> [Text for analysis]
Even in this situation, the woman chooses her partner...

According to the prevailing scientific theory, just one sperm out of all that will fertilize the egg (and the combinations of allelic genes that the descendants will have), is purely a matter of luck. The condition, of course, is that this sperm will prove to be the strongest and most resilient of the rest. But the point is that, according to theory, the egg has no choice. It is just sitting there passively, waiting to be fertilized.

 

Sperm fertilizes egg

 

But this theory, including the laws of Mendel, may change. Dr. Joseph H. Nadeau, principal scientist at the Pacific Northwest Research Institute, has found evidence that ova and sperm do not always combine at random, but in fact the egg can choose which sperm will fertilize it.

 

Nadeau began this research after two experiments of his own laboratory, which, under Mendel's laws, had to produce certain predictable pairs of gene combinations in offspring, but they did not. In fact, it has been shown that some gene pairs are much more likely than others, when the mother carries a particular gene.

 

After a series of experiments, Nadeau concluded that fertilization was not entirely random and that there should be a mechanism that allows the egg to choose the sperm. He calls this biased fertilization.

 

Egg and sperm

 

The mechanism of how the egg can decide which sperm will fertilize it is still unclear. There are probably several factors in female reproductive organs that could control sperm access to ova based on their genetic content. However, these findings shed a new light on the female reproductive system, which, as it turns out, plays a much more active role in selecting a partner or a sperm cell and affects the genetic composition of her offspring.

 

The findings have been published in Genetics.

> [Work instructions] Rewrite the stretch of the passage on egg choice from "Sperm fertilizes egg" through "this biased fertilization.", putting "selective fertilization" in place of "biased fertilization". The items that come next are separate material, unrelated to the passage on egg choice.

Saved data entries:

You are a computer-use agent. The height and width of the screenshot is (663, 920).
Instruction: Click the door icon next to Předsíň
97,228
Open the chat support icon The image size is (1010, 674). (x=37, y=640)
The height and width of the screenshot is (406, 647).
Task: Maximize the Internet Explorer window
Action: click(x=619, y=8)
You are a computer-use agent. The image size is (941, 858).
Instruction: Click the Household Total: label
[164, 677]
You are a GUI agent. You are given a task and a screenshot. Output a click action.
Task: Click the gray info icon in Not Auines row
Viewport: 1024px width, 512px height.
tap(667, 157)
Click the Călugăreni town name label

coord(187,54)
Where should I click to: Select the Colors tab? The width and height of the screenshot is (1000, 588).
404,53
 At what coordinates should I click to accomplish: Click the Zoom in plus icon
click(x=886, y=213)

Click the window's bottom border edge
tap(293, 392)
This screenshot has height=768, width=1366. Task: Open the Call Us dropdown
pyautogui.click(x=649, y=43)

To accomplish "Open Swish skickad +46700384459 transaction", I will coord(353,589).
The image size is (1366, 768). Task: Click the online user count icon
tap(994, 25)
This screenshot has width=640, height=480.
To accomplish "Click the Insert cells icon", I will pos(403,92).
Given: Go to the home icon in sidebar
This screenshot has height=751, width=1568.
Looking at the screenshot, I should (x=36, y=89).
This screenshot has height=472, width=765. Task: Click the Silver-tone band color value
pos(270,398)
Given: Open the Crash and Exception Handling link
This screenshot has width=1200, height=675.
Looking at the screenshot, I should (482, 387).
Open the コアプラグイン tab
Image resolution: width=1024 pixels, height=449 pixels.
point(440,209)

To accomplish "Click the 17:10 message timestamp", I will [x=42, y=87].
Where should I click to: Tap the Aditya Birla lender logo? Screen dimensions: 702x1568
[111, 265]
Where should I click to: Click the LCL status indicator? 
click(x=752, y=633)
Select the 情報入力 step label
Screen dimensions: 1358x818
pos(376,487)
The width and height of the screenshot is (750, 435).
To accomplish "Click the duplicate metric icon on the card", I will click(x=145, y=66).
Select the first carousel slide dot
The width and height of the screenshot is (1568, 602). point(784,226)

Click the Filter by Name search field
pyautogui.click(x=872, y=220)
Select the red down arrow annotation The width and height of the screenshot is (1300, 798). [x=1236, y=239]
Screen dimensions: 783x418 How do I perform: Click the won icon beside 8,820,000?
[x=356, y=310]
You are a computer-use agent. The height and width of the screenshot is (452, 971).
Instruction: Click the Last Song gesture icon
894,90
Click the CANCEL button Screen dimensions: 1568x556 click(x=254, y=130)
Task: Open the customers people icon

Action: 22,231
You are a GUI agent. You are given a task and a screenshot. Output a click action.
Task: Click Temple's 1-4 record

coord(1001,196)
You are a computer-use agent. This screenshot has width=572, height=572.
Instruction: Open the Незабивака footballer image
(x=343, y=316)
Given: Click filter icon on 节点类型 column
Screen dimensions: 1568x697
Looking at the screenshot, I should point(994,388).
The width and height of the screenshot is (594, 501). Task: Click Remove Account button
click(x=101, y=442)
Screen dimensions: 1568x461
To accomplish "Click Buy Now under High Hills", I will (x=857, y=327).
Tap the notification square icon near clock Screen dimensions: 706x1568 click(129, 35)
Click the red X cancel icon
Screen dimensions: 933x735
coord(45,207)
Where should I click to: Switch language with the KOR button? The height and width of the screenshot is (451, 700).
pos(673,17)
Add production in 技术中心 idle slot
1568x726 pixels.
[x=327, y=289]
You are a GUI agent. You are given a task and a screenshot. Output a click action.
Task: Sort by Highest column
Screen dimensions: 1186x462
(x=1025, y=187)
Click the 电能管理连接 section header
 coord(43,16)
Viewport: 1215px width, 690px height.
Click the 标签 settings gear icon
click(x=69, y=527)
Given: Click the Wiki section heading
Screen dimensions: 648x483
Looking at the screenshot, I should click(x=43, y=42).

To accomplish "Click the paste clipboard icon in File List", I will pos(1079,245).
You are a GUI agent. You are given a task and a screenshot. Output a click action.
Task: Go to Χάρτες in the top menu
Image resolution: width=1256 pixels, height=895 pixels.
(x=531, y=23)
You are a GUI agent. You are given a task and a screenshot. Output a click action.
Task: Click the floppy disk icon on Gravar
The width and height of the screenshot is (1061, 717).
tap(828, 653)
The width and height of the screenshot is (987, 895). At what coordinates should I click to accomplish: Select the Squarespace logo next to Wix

> [Reply to the task]
Sperm fertilizes egg

 

But this theory, including the laws of Mendel, may change. Dr. Joseph H. Nadeau, principal scientist at the Pacific Northwest Research Institute, has found evidence that ova and sperm do not always combine at random, but in fact the egg can choose which sperm will fertilize it.

 

Nadeau began this research after two experiments of his own laboratory, which, under Mendel's laws, had to produce certain predictable pairs of gene combinations in offspring, but they did not. In fact, it has been shown that some gene pairs are much more likely than others, when the mother carries a particular gene.

 

After a series of experiments, Nadeau concluded that fertilization was not entirely random and that there should be a mechanism that allows the egg to choose the sperm. He calls this selective fertilization.